A novel about a young man seeking to make an old man answer.

By John Bach

It was an early fall day, about the middle of the afternoon. The sun was still a ways up in the sky, and there was a lot of daylight left. The sky was a brilliant blue, the likes of which typical fall days produce in the Midwest. The corn, strict rows of golden sentries telling in their browning and dying of the coming harvest, stood tall in the surrounding fields. It was a little town by the name of Loomis, in south central Nebraska.

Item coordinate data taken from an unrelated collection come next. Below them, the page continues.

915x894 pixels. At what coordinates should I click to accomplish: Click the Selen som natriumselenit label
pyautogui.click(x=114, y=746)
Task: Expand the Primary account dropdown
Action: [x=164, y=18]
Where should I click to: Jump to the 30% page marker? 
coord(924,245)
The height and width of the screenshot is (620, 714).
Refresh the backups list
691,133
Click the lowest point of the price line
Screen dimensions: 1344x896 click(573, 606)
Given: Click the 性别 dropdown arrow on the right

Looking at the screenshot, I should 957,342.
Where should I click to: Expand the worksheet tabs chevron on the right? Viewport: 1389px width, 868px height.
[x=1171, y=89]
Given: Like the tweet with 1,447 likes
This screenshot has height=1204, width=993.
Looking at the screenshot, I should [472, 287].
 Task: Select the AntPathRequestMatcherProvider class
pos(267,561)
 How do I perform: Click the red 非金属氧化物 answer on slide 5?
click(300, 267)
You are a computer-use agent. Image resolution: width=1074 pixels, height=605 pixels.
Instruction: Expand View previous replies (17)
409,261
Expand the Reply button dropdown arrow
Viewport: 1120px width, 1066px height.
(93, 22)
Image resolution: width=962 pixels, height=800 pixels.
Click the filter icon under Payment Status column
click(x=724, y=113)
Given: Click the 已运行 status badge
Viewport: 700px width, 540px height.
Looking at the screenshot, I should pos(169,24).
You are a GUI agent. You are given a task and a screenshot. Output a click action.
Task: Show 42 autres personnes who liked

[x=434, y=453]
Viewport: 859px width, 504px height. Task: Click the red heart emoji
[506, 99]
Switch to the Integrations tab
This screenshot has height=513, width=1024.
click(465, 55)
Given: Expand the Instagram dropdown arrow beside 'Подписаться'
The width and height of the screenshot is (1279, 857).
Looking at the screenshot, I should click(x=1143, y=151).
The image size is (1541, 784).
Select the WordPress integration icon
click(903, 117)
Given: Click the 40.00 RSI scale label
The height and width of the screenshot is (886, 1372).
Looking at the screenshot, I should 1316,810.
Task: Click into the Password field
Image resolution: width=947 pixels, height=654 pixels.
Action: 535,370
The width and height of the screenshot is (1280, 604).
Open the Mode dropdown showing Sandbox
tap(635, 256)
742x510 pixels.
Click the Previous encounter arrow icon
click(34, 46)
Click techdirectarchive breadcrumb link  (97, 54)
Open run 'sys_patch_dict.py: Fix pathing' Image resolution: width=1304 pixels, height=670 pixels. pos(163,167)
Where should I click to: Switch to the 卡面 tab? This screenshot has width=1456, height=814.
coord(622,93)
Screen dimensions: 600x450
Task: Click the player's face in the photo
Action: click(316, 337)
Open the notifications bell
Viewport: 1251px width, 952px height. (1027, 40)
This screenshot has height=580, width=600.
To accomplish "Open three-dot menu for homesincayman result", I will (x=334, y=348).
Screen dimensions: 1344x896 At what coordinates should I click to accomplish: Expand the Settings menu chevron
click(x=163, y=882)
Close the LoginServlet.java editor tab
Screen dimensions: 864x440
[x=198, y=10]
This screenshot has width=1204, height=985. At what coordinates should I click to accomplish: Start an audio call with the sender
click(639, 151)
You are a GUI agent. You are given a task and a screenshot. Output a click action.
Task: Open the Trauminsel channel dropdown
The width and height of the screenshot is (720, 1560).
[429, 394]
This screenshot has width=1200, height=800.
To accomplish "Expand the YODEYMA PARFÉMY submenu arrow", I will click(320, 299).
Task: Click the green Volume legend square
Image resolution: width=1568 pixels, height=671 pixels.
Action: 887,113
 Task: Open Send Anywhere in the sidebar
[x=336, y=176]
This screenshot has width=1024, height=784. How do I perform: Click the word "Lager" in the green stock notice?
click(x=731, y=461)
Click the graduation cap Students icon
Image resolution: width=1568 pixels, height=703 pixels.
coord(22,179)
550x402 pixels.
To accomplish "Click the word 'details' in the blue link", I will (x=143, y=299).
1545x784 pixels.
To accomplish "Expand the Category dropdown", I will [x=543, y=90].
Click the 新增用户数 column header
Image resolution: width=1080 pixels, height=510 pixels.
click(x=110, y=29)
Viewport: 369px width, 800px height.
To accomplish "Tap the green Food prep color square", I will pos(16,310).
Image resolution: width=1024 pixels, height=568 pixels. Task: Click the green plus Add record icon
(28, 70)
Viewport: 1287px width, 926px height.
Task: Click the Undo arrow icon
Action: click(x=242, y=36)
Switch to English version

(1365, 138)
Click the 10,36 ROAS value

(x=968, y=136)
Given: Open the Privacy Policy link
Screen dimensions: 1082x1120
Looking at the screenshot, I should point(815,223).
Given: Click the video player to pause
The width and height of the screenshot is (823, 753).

In the local café, many men sat idly together in small groups, he-gossips, pitching their stories of broken machinery and lazy hired men, and the coming bounty of the crop. Their ball caps, worn and dirty with blackened smudges from being grabbed countless times by grease and work-smudged hands. Strong, weathered hands, some now holding cups of half drained coffee. The men talked freely. By early evening, the café would be empty again, waiting for the same collection of fellows the following morning. If a stray visitor to town happened into the café for a bite in the evening, he might wonder to himself how the place stayed in business. Little would he know of the throngs pulsing through, mornings and evenings, spending the lucre from the land. Corn prices were good. Bean prices too. Money was to be made.

Across the wide and uncluttered road and a couple of blocks down sat the nursing home. It was not loud this time of day, or any time of day, even though the old women and few remaining old men were hungry and unsettled. The remains of Loomis of old, tailings of time. Some of the old women wondered where their old men were, forgetting that their men and their own days of visiting in the café across the road had long expired. The few old men, rare widowers, their strength gone and their hands grown crooked and calluses softened, these men sat silently in stuffed upholstered chairs. This, the last stop on their route across the earth. Indeed, one could be born on the East end of town in the Paul F. Harr Memorial Hospital, spend one’s early years in the Loomis schoolhouse, move on over at maturity to the café, and then finish the course at the Thela Fieldstone Memorial Rest Home, all without leaving town, if one were so inclined.

These remaining elders had been born well before either Paul Harr or Thela Fieldstone worked into their respective bequeathments. Many of them were now alone in mind as well as body, having forgotten their families, as their families had forgotten them. Few disjointed memories of bright afternoons in the café or town shops remained.